Introducing Milford Sound
First sight of Milford Sound is stunning: still, dark waters out of which rise sheer rocky cliffs, and forests clinging to the slopes sometimes relinquish their hold, causing a ‘tree avalanche’ into the waters. The spectacular, photogenic 1692m-high Mitre Peak rises dead ahead. It’s a vista to make you go ‘ooo’. And there’s more – a cruise out on the waters of Milford Sound is the most accessible of trips on any of Fiordland’s famous sounds, complete with seals, dolphins and an almost guaranteed downpour of rain (an average of 7m per year!) that creates a spectacular deluge of cascading waterfalls and afterwards adds an appropriately moody mist to the scene.
One of NZ’s biggest tourist attractions, Milford Sound receives about half a million visitors each year, most of them crammed into the peak months (January and February). Some 14, 000 arrive by foot, via the Milford Track which ends at the sound, many more drive from Te Anau, but most arrive via the multitude of buses that pull into the cruise wharf. At peak times, the cruise terminal resembles a busy international air terminal. Nevertheless, when you get out on the water, all of this humanity seems tiny in the face of nature’s vastness.

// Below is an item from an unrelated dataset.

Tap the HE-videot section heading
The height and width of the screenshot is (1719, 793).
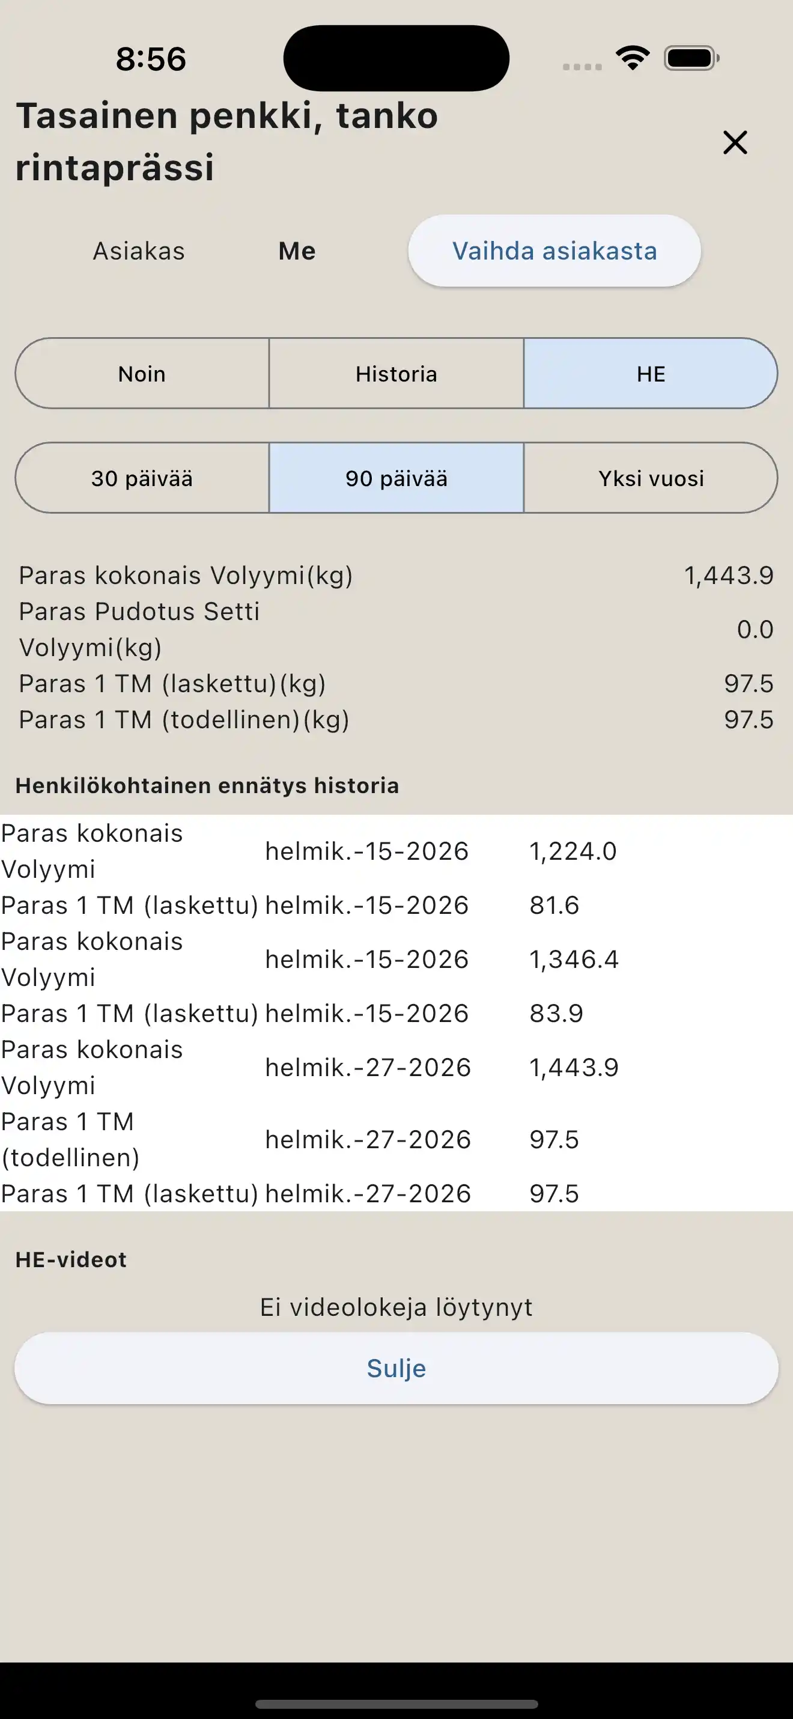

The terminal area is also regularly swarming with ferocious sandflies. Thankfully they stay behind on land.
The rest of Milford township is fairly unimpressive for such a grand location. There’s really not much else to town apart from the cruise terminal and the carpark, though if you take the turn off to Deep Water Basin about 1km out of town, you can explore the small fishing wharf area.